(Questions to answer)
(1) Using the obituary of Barrie Juniper, answer these:
(a) How old was he when he died?
(b) In what year did he join the ICI labs at Jealott's Hill?
(c) What titles did he hold when he retired in 2002?
(2) Carry on the obituary of Barrie Juniper from the point where it stops.

Obituary: Barrie Juniper

Barrie Juniper

All colleagues will be sad to hear the news of Barrie Juniper’s passing at the age of 90.

Barrie read Botany at the University of Oxford, joining the ICI labs (now known as Syngenta) at Jealott’s Hill in 1956, where he became expert in the then cutting-edge science of electron microscopy. In the expectation that this new technology would reveal more of chromosome structure than it eventually did, Cyril Darlington appointed him as technical officer, where he remained ever since – retiring as Reader and Emeritus Fellow at St Catz in 2002.

Those in the Department who have only known Barrie as a sort of tweed-jacketed Yoda in the corner of the Common Room in recent years may not appreciate the absolutely pivotal role he played in the current understanding of plant ultrastructure, origins of organelles, plant surfaces and their interaction with insects, the structure of carnivorous plants, and the history of the apple.

(Raw data)
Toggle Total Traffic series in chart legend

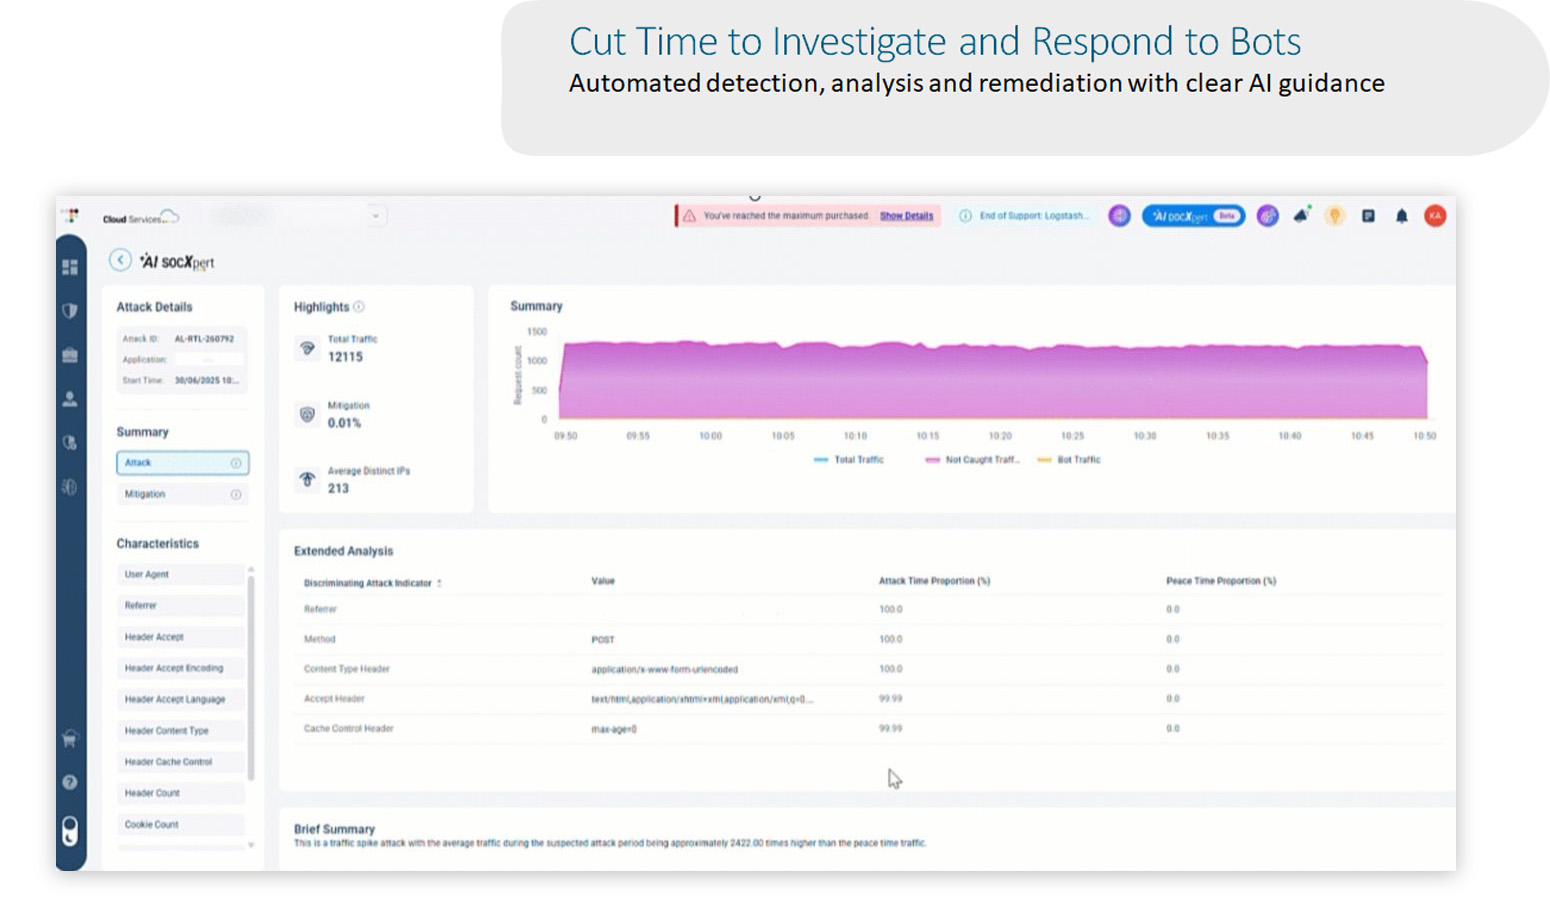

(Outputs for the tasks)
(1)
(a) 90
(b) 1956
(c) Reader and Emeritus Fellow at St Catz

(2)
With Lionel Clowes he wrote ‘Plant Cells’ - the guidebook of all plant cell biologists of the 1960-70s and, with others, a number of electron microscopy methods manuals. Indeed, Barrie and Schol. Bot. Oxon., as it then was, was at the technical forefront of both transmission and scanning electron microscopy in plants well into the 1980s, notably pioneering plunge cryo-freeze fracture techniques.

Barrie was also an inspiring lecturer with unbounding curiosity and endless anecdotes, with the creativity to bring electron micrographs to life. He was also an enthusiastic collaborator and, in recent years became involved with both David Mabberley and Stephen Harris in writing on the origins of the domestic apple. He was a fount of botanical knowledge and an endless fund of apocryphal stories. He will be greatly missed.